_Goal of the exercise:_ An exact transcript is needed of the material below, beginning at the line that contains "Home (437, 28)" and continuing through its last line; nothing else should appear.

####

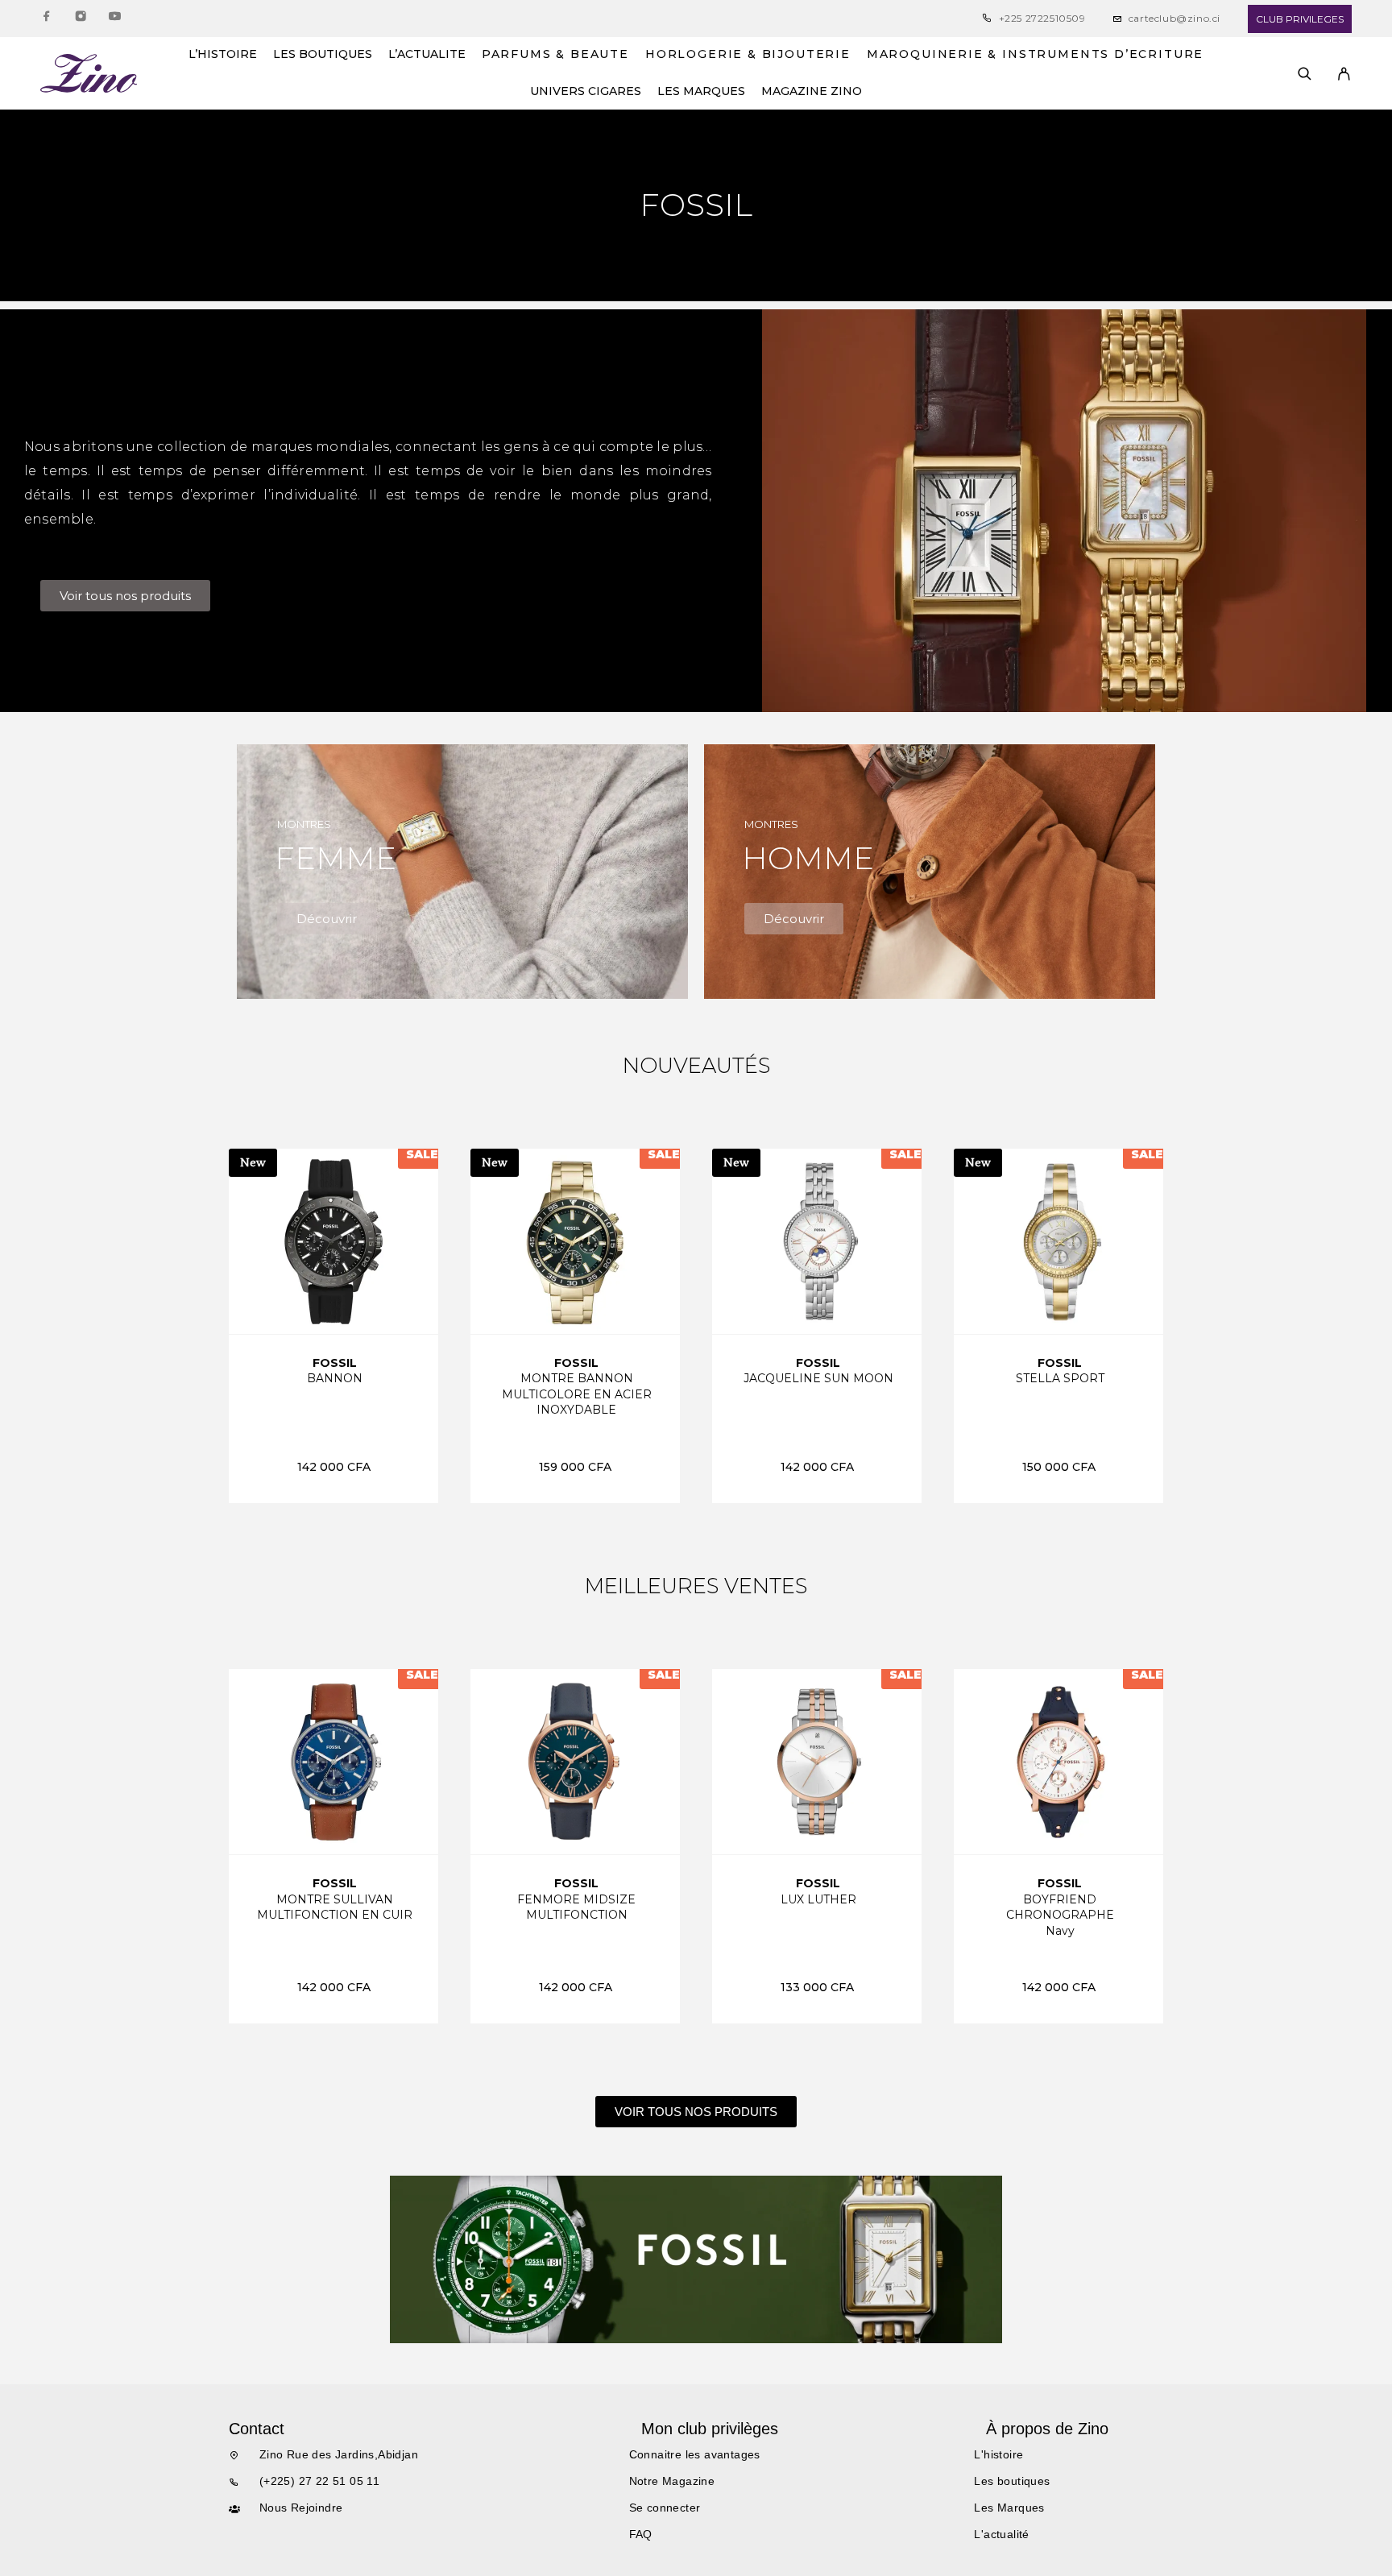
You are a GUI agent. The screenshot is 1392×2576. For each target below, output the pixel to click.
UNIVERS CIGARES (585, 91)
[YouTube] (114, 19)
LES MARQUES (701, 91)
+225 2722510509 (1042, 18)
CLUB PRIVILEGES (1300, 19)
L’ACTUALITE (427, 54)
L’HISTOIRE (222, 54)
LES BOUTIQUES (322, 54)
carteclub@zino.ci (1174, 18)
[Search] (1304, 73)
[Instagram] (80, 19)
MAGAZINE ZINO (811, 91)
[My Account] (1344, 73)
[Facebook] (46, 19)
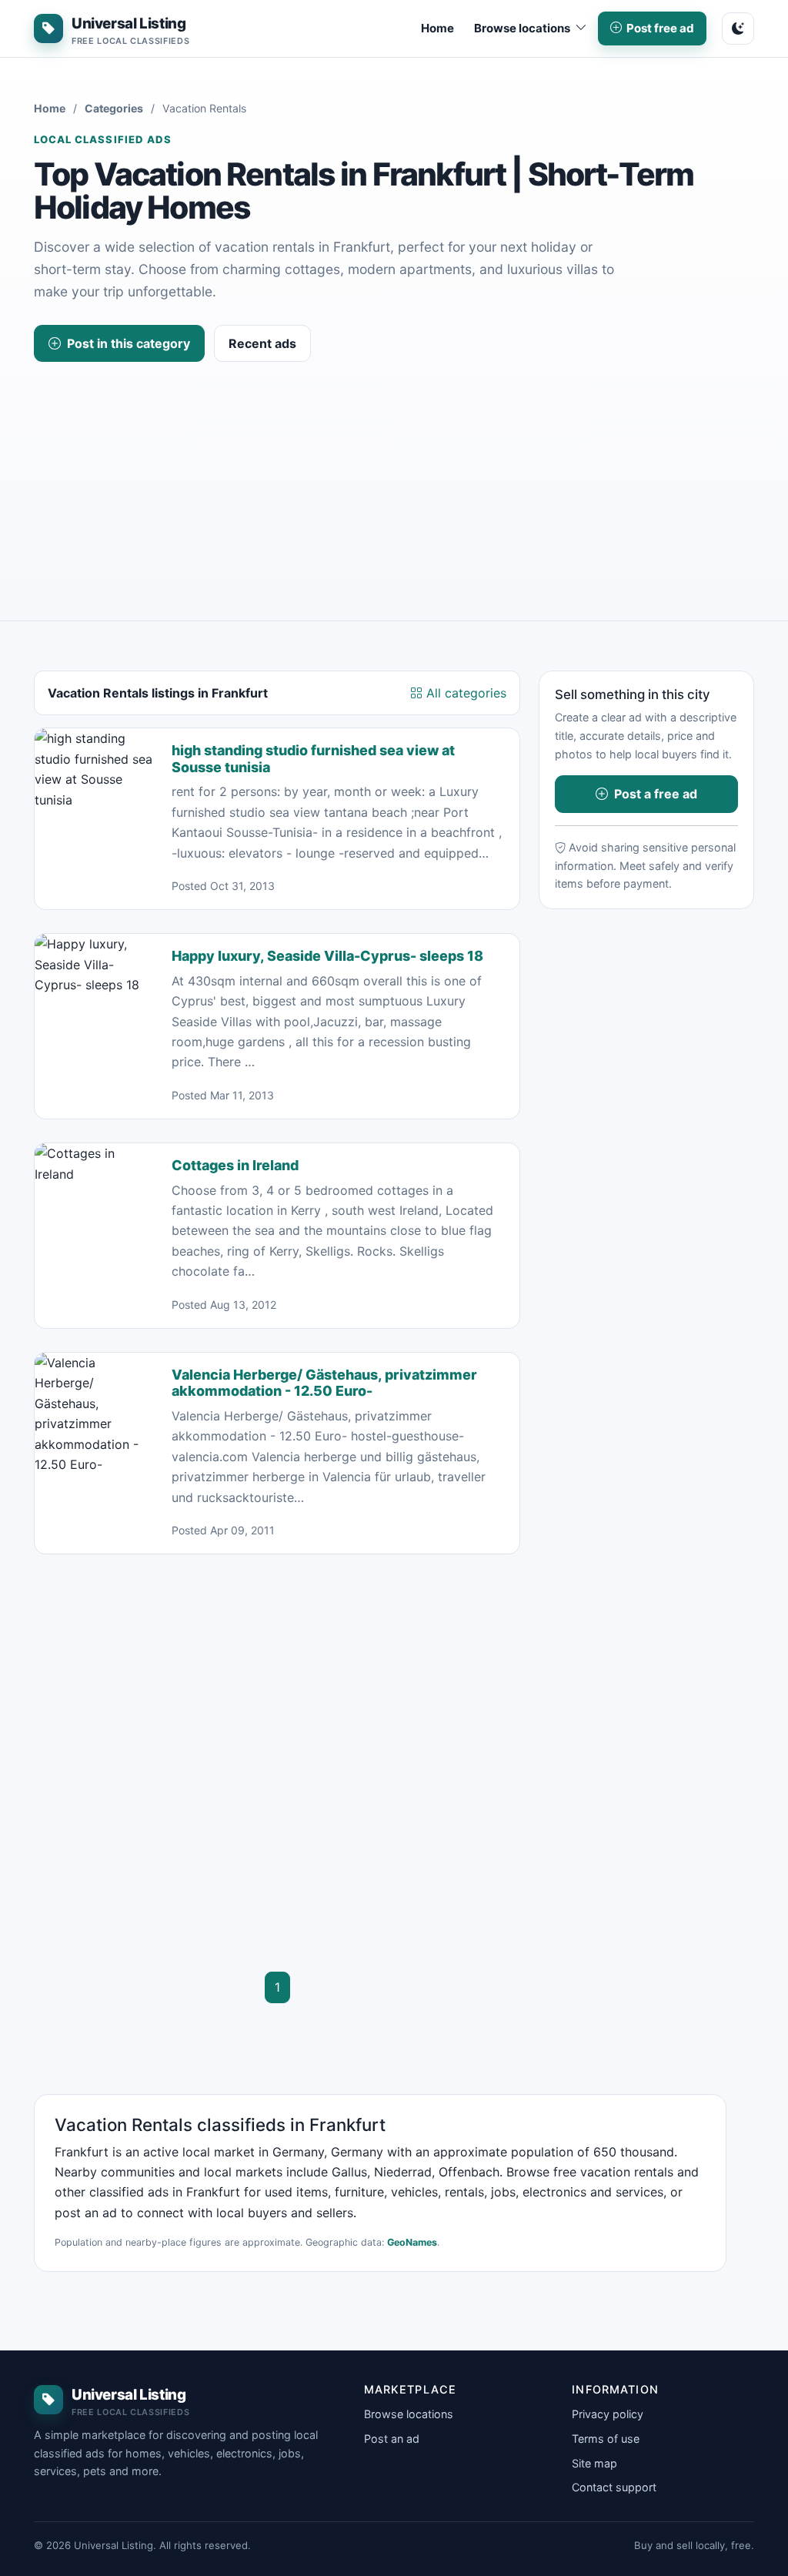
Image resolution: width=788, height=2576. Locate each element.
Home (437, 28)
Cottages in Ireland (235, 1165)
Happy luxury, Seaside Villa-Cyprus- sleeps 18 (327, 956)
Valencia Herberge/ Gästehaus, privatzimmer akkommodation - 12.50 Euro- (324, 1383)
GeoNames (412, 2242)
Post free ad (660, 28)
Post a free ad (655, 793)
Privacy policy (607, 2413)
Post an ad (391, 2438)
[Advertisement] (394, 477)
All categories (464, 693)
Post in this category (128, 343)
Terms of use (605, 2438)
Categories (114, 108)
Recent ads (262, 343)
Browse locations (408, 2413)
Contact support (614, 2487)
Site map (594, 2463)
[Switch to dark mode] (738, 28)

####

_Response to the task:_
Home (437, 28)
Cottages in Ireland (235, 1165)
Happy luxury, Seaside Villa-Cyprus- sleeps 18 (327, 956)
Valencia Herberge/ Gästehaus, privatzimmer akkommodation - 12.50 Euro- (324, 1383)
GeoNames (412, 2242)
Post free ad (660, 28)
Post a free ad (655, 793)
Privacy policy (607, 2413)
Post an ad (391, 2438)
[Advertisement] (394, 477)
All categories (464, 693)
Post in this category (128, 343)
Terms of use (605, 2438)
Categories (114, 108)
Recent ads (262, 343)
Browse locations (408, 2413)
Contact support (614, 2487)
Site map (594, 2463)
[Switch to dark mode] (738, 28)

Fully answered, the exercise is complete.